Las escaramuzas fronterizas entre Pakistán y el gobierno talibán se han ido apagando paulatinamente. Pese a haberse pactado la tregua el día 16 de octubre de 2025, los choques armados y los bombardeos continuaron durante las siguientes 48 horas. De entre la maraña de hostilidades, se destacan las siguientes cifras de víctimas: al menos 32 muertos en Afganistán debido a los ataques pakistaníes y 7 soldados de dicho país muertos en un atentado adjudicado a Tehreek-e-Taliban Pakistan (TTP).
Con todo, dichos incidentes violentos no obstruyeron la labor diplomática. El día 18, el alto al fuego fue extendido dos días más para dar un mayor margen de actuación a las comitivas negociadoras. Mientras, Irán se sumaba a las llamadas al cese de hostilidades. Finalmente, la intermediación de Catar y Turquía dio sus frutos.

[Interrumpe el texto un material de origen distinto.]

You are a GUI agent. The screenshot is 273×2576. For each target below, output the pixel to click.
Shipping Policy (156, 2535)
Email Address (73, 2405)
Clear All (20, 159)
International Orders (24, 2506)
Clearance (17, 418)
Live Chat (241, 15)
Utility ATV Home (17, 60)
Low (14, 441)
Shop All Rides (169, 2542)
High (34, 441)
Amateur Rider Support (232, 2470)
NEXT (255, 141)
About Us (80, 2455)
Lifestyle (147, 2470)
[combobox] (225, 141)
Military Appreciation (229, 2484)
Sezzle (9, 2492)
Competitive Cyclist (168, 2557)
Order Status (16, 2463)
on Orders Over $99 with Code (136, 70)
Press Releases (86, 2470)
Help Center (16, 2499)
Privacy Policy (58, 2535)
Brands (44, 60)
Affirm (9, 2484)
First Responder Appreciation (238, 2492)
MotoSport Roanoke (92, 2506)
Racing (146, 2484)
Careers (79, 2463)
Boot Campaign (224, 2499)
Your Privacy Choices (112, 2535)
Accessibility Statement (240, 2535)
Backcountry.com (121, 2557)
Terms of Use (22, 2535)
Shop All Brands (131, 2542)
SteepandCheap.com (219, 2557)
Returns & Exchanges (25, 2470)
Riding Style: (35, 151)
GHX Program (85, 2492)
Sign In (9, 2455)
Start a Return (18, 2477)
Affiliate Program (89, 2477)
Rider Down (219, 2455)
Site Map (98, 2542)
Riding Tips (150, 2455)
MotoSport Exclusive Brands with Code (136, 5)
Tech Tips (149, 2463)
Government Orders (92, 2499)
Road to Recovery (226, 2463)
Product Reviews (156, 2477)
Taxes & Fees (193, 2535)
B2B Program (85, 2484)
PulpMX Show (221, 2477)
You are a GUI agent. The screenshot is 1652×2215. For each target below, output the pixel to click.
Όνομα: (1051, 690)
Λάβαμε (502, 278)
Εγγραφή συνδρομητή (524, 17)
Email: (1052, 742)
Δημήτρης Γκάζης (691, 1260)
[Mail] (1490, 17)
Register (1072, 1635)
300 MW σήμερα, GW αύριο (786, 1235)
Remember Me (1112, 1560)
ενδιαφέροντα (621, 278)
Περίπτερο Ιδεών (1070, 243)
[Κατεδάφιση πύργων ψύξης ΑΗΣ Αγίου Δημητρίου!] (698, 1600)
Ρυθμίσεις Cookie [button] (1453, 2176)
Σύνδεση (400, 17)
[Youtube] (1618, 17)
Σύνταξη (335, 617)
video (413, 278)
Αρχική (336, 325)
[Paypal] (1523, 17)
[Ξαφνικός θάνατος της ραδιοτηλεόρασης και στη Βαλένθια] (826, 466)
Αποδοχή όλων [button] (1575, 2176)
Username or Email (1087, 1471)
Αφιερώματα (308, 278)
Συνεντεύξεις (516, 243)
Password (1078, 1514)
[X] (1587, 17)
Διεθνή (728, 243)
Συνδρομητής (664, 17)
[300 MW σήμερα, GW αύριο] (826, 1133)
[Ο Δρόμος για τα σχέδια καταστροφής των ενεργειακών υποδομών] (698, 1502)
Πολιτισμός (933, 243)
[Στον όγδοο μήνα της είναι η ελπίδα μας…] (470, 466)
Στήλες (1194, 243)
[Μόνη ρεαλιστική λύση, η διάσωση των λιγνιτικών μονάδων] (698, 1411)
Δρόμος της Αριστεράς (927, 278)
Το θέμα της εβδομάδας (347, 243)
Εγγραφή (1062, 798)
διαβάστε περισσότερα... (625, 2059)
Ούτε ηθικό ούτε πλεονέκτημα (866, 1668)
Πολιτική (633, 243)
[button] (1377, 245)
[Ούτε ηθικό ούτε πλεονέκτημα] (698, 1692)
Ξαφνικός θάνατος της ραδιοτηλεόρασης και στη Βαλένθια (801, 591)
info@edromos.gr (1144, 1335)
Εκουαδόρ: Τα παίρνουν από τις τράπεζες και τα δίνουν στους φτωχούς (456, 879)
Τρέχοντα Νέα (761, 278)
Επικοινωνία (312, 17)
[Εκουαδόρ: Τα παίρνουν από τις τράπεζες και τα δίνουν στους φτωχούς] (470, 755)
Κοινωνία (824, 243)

El día 19, ambas partes firmaron un acuerdo de alto al fuego inmediato, por el cual se comprometían a cooperar en la lucha contra el "terrorismo transfronterizo" y a crear un mecanismo de supervisión del acuerdo en una futura reunión en Estambul, fechada para el 25 de octubre de 2025. Sin embargo, un gesto diplomático dejó entrever las corrientes de fondo actuales de la política afgana: los diplomáticos talibanes lograron que Catar retirase el término “frontera” de la declaración oficial.
La línea Durand no es una frontera legítima. Ese es el razonamiento que está proyectando al exterior el actual gobierno afgano. Pero dicho argumento no proviene de Kabul, sino de las áreas rurales de la provincia de Kandahar, histórico feudo talibán. Y es que, esas tierras son el hogar de la conferencia tribal pastún Ghilzai, origen étnico de todos y cada uno de los líderes del movimiento talibán afgano, incluido el actual emir Hibatullah Akhundzada.
Fuentes afganas hablan del fortalecimiento del sentimiento antipakistaní dentro de la base social del talibán. Ello contrasta fuertemente con los estrechos vínculos con Islamabad de la conferencia tribal pastún Zadran, base sociológica de la Red Haqqani. Es precisamente el clan Haqqani el que protagoniza el grueso de las informaciones no confirmadas aún que traspasan las fronteras afganas.
Supuestamente, Sirajuddin Haqqani, actual ministro del interior de Afganistán, pese a no ser forzado a renunciar a su cargo, habría sido desposeído de gran parte de los poderes asociados al mismo. Inclusive, se afirma que podría hallarse recluido. Pese a la falta de información fiable, una cosa parece ser tangible en la política interna afgana: la rivalidad entre el movimiento talibán y la Red Haqqani es ya un hecho consumado.
Finalmente, las tensiones internas en Afganistán parecieran traspasar la dinámica de competición dentro de la etnia pastún. Las pruebas de ello provienen de la provincia de Badajshán. La más septentrional de las provincias afganas, de mayoría tayika e histórico bastión de la Alianza del Norte, ha sido controlada en gran medida gracias a la integración de sus élites en el movimiento talibán. Un proceso de integración que ahora parece revertirse con la degradación del caudillo Amanuddin Mansoor.